*THE EXERCISE*. Copy out the rows below unchanged, beginning with the line that contains "Rotate image 90° counterclockwise" and continuing through the line that contains "will tap(612, 28).".

*Dataset entries*.
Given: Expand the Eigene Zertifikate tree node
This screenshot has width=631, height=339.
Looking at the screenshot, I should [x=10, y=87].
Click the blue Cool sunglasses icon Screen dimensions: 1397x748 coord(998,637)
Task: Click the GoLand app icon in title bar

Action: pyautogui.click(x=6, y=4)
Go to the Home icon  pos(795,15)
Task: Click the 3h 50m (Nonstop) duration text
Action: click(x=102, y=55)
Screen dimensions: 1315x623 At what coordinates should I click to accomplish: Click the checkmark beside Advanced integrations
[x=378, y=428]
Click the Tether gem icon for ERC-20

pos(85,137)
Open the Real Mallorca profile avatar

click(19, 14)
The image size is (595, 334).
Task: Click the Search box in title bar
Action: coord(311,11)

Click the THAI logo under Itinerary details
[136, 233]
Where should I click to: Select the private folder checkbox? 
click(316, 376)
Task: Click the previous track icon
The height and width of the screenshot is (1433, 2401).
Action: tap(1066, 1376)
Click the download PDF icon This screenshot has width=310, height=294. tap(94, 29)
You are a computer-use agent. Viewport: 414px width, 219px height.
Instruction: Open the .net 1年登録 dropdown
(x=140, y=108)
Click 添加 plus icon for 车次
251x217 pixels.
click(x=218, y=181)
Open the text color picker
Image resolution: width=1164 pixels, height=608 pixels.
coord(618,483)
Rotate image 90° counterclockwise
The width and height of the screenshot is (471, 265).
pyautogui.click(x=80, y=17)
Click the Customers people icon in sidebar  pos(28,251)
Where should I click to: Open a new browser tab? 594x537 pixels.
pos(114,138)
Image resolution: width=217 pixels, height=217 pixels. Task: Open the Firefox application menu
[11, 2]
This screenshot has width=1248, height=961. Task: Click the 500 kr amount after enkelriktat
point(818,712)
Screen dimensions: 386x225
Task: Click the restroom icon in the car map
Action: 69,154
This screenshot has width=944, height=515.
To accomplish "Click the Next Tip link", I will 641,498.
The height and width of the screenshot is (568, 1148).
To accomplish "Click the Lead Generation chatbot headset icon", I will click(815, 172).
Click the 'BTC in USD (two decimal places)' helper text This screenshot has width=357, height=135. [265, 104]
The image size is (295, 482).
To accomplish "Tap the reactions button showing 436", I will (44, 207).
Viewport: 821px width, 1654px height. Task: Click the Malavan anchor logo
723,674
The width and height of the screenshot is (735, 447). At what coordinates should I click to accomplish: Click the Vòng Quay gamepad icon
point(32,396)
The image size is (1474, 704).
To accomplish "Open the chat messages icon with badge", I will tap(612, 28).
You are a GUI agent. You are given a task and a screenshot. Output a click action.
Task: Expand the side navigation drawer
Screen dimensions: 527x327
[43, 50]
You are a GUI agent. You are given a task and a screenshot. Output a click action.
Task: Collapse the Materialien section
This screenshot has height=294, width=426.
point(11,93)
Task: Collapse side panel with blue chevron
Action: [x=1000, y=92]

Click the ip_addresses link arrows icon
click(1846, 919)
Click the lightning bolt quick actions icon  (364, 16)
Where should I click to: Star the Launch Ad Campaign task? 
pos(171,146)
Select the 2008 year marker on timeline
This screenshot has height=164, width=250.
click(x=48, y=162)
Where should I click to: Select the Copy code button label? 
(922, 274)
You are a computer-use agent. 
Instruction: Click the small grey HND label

*REPLY*.
Rotate image 90° counterclockwise
The width and height of the screenshot is (471, 265).
pyautogui.click(x=80, y=17)
Click the Customers people icon in sidebar  pos(28,251)
Where should I click to: Open a new browser tab? 594x537 pixels.
pos(114,138)
Image resolution: width=217 pixels, height=217 pixels. Task: Open the Firefox application menu
[11, 2]
This screenshot has width=1248, height=961. Task: Click the 500 kr amount after enkelriktat
point(818,712)
Screen dimensions: 386x225
Task: Click the restroom icon in the car map
Action: 69,154
This screenshot has width=944, height=515.
To accomplish "Click the Next Tip link", I will 641,498.
The height and width of the screenshot is (568, 1148).
To accomplish "Click the Lead Generation chatbot headset icon", I will click(815, 172).
Click the 'BTC in USD (two decimal places)' helper text This screenshot has width=357, height=135. [265, 104]
The image size is (295, 482).
To accomplish "Tap the reactions button showing 436", I will (44, 207).
Viewport: 821px width, 1654px height. Task: Click the Malavan anchor logo
723,674
The width and height of the screenshot is (735, 447). At what coordinates should I click to accomplish: Click the Vòng Quay gamepad icon
point(32,396)
The image size is (1474, 704).
To accomplish "Open the chat messages icon with badge", I will tap(612, 28).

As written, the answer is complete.